Are we lost and swirling – caught between story and ghost and dream?

Good I say, for this is where we find the treasures, in the dark caves.

I propose we take Joseph Campbell’s challenge a step further, the dark caves of treasure are just the beginning places, the lure, the bait, the trick to entice us in. We need to dig deeper and further than we ever have before. We need to gather our army of Twelve Monkeys as we face the Gatekeepers of the Seven Gates of the Underworld and un-tame our wild feral selves.


But don’t be in any rush to come back up, this is a place that needs to be luxuriated in, relished and chewed over slowly.

If we don’t?

We will just keep finding ourselves back at the beginning. Or rather continually stuck in an Underworld of our own nightmare making, caught in the market place of shady deals. We don’t leave by gathering back our crown and precious jewels, we ascend into the sphere of the Immortals by being quite content in our tarred and feathered skins.


An inspired by little story creating for you:

1. Think of a time in your life where you found yourself all alone. Perhaps there was a problem you needed to solve. How would this be if it were expanded into an epic quest, seen as a private myth?

2. Bring into this little story an ordinary everyday object that can act as a portal to the Underworld.

3. Like all good portals, it has a Guardian, a Gatekeeper, how are you to gain entry from it?

4. How is it to stand on this threshold as you pass into the Underworld?

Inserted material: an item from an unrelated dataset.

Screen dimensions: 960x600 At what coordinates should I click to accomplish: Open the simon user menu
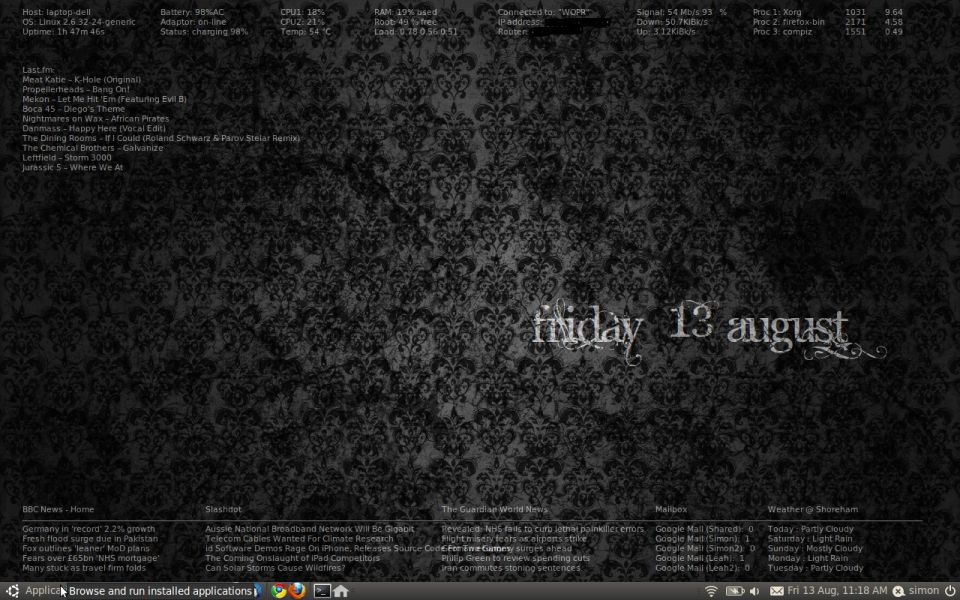[923, 591]
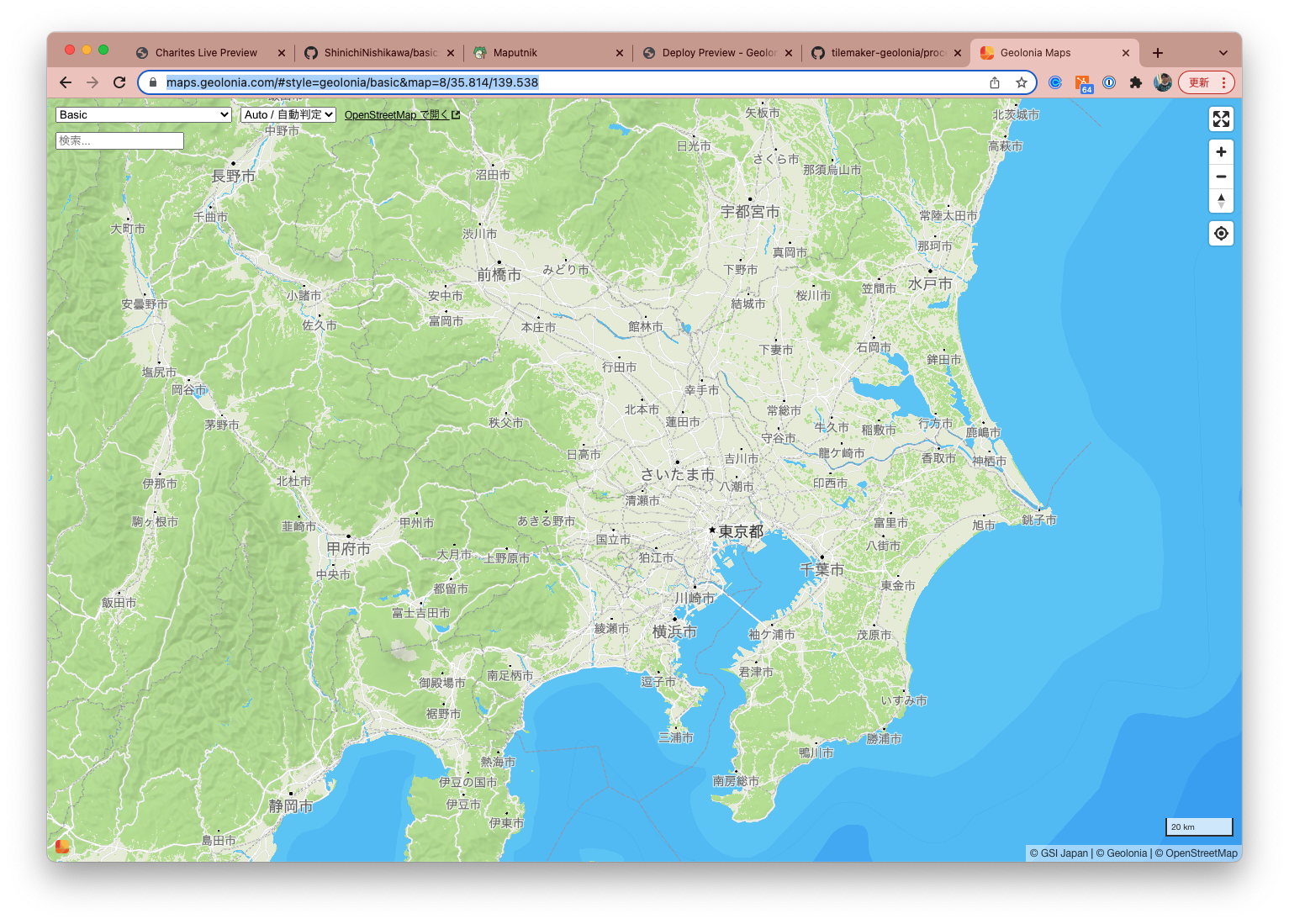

How does it feel, what is it like?

5. What does your Underworld look like once you are fully in it?

6. Here you will meet the Shadow of the Underworld, it’s King or Queen, are they fearsome to you?

7. But don’t worry, for just before you reach them you encounter a Helper Spirit, a Guide that is there for you.

8. Let the story carry you where it wishes to take you without judgement or looking to the outcome, let it wrap itself around you.

9. Eventually though, you will find treasure and with it, you will make your way back to the portal and back to your everyday world.

10. How does this experience change the you that first began this quest?